The power of Congress to conduct investigations is inherent in the legislative process. That power to initiate inquiries in aid of legislation is broad. And our solons in both houses of Congress are fully aware of this. But, broad as their power of inquiry is, they should remember it is not unlimited. The honorable members of Congress have no general authority to expose in their hearings the private affairs of individuals without justification in terms of the functions of the Legislative branch of government.
Conceding that the recent congressional investigations might be useful in enacting laws, the questions, statements and actuations of some congressmen and senators give rise to more than a suspicion that the primary goal of these committee hearings is lustful exposure rather than getting useful information. Solons in the vogue for telenovelas, for example, gave more time to questions with sexual undertones meant to humiliate and shame somebody in public. And committee members would burst out laughing when the witness responds with lurid details about his private affairs.
Sadly, nobody even bothered to listen to the embattled lady’s reaction. Calling the House justice committee hearing a spectacle full of lies, she said “no woman deserves to be betrayed, to be treated with so much disrespect and without dignity, before the public eye, by any man she is with or had a relationship with.”
A wise man profoundly described the drama that unfolded at the recent House justice committee hearing: “Instead of proving that the lady has committed an atrocious fraud, the solons succeeded in telling the public, on national TV, that the fraud she is accused of is atrocious.” In other words, what the solons have elicited from their star witness can’t stand scrutiny in a court of law.
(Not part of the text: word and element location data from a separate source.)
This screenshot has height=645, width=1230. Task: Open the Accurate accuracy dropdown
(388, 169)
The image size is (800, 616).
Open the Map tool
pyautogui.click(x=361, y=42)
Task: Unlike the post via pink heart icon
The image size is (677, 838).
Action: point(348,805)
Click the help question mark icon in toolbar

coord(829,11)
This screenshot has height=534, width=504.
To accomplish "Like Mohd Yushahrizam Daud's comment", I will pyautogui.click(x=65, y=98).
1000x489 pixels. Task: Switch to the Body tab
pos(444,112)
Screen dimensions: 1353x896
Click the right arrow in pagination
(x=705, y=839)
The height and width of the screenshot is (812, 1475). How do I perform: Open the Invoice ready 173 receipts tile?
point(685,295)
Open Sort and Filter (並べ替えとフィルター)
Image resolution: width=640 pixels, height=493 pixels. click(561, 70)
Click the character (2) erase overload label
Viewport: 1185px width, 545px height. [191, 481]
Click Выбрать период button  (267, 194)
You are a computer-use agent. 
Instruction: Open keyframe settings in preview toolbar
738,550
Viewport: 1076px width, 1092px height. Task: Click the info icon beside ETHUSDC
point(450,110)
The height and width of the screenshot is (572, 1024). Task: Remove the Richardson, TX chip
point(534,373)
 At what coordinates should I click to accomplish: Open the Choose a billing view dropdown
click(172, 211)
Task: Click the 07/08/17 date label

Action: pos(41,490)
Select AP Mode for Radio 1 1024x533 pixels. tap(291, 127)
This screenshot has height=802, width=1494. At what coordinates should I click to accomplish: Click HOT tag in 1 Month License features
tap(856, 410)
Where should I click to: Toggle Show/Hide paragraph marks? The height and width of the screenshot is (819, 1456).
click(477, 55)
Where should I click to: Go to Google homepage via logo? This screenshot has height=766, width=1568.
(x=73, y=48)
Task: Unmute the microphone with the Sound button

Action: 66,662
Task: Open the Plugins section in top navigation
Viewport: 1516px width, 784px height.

Congress should avoid slandering a person with the intention of destroying public confidence in that person in its committee hearings. Unfortunately, the honorable members of the House of Representatives and the Senate have shown on national TV that their investigations, in aid of legislation, are way far too different from anything resembling responsible leadership. Needless to say, responsible solons have the ability to transform and enrich the lives and living standards of Filipinos by the quality of laws they pass. How we wish they would focus on the job they were mandated to do.
“All Congresses and Parliaments have a kindly feeling for idiots, and a compassion for them, on account of personal experience and heredity,” wrote an American writer named Samuel Langhorne Clemens, better known by his pen name Mark Twain. He is the same man who claimed that “fleas can be taught nearly anything that a congressman knows.” His observation among American congressmen during his time may prove still universally valid today based on the recent actuations of some of our honorable lawmakers.
There’s a general consensus that people get the kind of leaders they deserve. But how can Filipinos protect a revered institution like Congress from itself when its own members are the ones pulling the wagon down the road to ignominy. We know there are members of Congress who collectively embody the principle of parliamentary accountability. These are the people who can carry with them the spirit of fairness in all the things they do. May their tribe increase.